BELGRADE, Montana (AP) -- Republican Sen. Conrad Burns, whose recent comments have stirred controversy, says the United States is up against a faceless enemy of terrorists who "drive taxi cabs in the daytime and kill at night."
During a fundraiser Wednesday with first lady Laura Bush, the three-term Montana senator talked about terrorism, tax cuts and the money he has brought to his state. Burns is one of the more vulnerable Senate incumbents, facing a tough challenge from Democrat Jon Tester.
He has drawn criticism in recent weeks for calling his house painter a "nice little Guatemalan man" during a June speech. Burns, whose re-election campaign is pressing for tighter immigration controls, also suggested that the man might be an illegal immigrant. The campaign later said the worker is legal.

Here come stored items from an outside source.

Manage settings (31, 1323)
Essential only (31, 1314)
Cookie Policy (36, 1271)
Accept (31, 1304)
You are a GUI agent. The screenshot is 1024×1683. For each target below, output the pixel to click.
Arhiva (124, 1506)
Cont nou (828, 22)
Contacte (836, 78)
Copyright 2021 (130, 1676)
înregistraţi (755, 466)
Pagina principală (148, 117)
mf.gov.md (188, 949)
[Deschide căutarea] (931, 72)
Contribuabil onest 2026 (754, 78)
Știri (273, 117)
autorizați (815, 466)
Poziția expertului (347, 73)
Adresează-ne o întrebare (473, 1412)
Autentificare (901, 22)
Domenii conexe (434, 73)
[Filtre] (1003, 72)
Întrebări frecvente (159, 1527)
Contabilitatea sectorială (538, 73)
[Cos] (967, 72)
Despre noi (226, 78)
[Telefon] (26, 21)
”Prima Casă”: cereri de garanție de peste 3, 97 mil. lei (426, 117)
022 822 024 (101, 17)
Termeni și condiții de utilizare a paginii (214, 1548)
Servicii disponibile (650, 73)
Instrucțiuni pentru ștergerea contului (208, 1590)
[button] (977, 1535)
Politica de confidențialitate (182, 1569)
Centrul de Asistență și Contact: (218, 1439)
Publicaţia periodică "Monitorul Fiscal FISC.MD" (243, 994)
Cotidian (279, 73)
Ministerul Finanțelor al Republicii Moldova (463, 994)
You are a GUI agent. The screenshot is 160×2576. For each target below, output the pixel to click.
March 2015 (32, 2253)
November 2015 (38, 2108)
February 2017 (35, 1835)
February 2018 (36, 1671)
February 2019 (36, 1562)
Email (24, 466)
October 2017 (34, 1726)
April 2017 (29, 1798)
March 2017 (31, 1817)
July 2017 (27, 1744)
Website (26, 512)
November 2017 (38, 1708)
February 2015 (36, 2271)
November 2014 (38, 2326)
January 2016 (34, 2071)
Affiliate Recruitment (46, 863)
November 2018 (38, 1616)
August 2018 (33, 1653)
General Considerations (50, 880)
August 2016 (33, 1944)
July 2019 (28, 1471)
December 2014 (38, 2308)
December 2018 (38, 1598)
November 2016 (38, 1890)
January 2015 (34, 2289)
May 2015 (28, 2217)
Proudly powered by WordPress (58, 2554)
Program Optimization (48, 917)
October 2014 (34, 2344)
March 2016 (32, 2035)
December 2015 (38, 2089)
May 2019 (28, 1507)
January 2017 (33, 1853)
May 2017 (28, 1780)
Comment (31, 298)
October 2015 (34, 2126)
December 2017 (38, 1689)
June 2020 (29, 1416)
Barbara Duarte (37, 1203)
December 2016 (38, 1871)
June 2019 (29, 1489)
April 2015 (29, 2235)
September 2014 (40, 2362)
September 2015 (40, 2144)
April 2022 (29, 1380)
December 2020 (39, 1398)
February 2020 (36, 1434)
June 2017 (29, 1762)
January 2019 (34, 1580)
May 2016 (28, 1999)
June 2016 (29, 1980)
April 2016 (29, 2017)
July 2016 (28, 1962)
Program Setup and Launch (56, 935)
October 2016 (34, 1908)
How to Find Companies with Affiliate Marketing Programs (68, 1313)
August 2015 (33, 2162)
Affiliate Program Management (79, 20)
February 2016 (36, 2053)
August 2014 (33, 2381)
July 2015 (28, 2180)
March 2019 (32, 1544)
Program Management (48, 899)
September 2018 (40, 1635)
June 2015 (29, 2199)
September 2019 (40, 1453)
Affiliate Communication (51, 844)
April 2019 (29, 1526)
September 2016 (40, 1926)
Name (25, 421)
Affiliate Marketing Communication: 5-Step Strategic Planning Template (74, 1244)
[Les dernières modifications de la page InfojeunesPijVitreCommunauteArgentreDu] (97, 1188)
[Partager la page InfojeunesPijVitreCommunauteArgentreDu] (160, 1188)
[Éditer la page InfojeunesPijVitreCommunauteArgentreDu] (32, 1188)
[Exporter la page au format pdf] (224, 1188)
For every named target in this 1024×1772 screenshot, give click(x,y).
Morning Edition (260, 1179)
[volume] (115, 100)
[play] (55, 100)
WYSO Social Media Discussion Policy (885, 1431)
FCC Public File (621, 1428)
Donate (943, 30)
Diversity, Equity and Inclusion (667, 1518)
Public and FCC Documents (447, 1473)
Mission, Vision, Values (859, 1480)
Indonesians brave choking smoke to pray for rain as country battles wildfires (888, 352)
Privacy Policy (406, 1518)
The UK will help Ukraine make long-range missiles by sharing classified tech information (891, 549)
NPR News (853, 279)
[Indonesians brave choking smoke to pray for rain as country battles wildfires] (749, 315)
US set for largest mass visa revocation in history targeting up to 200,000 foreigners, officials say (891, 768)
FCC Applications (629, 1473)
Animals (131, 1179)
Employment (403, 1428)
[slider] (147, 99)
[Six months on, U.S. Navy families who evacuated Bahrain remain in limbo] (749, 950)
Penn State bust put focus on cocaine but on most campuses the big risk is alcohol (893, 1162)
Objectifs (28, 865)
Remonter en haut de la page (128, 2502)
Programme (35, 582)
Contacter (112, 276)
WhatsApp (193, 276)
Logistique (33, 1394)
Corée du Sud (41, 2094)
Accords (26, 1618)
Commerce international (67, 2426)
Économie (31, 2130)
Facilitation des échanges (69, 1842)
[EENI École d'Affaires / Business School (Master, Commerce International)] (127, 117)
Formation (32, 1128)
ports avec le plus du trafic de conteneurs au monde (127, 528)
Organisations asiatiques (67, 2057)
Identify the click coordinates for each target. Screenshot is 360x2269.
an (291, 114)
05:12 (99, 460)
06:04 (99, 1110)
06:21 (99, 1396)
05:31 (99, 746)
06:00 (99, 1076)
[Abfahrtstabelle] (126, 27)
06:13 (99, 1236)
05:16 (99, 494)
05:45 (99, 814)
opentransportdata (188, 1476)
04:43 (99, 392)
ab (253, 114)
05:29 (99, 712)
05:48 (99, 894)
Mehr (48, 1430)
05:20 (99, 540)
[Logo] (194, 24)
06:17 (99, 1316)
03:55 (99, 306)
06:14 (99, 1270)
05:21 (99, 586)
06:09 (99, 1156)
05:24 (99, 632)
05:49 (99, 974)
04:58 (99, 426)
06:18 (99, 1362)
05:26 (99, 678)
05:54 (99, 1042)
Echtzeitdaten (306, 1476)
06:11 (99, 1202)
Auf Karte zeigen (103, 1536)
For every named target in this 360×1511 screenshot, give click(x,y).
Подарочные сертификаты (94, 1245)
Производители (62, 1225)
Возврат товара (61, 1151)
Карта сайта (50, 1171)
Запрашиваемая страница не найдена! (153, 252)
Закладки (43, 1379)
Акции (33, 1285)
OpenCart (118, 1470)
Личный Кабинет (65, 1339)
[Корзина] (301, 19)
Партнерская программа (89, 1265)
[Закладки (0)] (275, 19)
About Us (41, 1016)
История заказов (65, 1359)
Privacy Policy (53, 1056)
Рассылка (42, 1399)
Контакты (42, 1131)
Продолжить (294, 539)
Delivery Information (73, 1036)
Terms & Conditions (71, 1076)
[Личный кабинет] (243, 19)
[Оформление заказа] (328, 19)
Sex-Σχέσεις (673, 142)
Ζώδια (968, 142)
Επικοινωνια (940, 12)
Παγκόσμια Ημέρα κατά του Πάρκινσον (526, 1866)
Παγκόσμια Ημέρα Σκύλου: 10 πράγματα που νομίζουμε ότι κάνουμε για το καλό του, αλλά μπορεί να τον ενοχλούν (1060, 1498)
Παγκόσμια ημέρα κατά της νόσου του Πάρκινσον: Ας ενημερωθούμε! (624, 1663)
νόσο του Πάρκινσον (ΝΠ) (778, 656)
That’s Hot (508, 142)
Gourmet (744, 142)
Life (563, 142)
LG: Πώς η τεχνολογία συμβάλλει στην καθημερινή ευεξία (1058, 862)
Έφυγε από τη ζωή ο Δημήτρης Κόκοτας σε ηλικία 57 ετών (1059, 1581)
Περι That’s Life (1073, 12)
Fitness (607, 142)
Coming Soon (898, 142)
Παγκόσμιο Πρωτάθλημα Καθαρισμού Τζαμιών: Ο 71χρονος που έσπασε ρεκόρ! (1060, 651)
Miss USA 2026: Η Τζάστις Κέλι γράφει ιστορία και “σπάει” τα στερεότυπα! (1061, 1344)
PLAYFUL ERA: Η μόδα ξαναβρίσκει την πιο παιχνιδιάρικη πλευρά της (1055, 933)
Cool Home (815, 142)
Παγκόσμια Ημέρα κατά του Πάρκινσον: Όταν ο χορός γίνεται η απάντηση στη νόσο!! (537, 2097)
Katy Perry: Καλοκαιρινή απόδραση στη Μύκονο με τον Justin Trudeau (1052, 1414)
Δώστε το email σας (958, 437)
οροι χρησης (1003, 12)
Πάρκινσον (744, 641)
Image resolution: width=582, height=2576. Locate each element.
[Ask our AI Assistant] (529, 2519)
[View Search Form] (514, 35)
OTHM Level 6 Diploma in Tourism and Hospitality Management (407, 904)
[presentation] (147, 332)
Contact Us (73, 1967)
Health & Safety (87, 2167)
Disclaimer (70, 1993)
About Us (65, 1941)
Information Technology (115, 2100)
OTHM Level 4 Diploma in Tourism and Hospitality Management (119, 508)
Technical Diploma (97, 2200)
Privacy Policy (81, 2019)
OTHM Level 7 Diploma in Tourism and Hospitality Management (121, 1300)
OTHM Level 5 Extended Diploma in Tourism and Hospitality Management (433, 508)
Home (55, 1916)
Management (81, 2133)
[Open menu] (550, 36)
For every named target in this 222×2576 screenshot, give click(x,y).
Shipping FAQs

Burns, 71, also had to apologize after confronting members of a firefighting team at the Billings airport and telling them they had done a "piss-poor job," according to a state report. In July, the Hotshot crew had traveled 2,000 miles from Staunton, Virginia, to help dig fire lines for about a week around a 143-square-mile wildfire east of Billings.
At the campaign event with Bush, Burns talked about the war on terrorism, saying a "faceless enemy" of terrorists "drive taxi cabs in the daytime and kill at night."
Bush described Burns as a strong advocate for Montana farmers and families.
"In Washington, Senator Burns is a respected voice on the issues facing rural communities in Montana and across the nation," Bush told Burns supporters.
She also said Burns has been important in helping the president on key initiatives, such as tax cuts, and has supported the troops fighting in Iraq and the war on terror.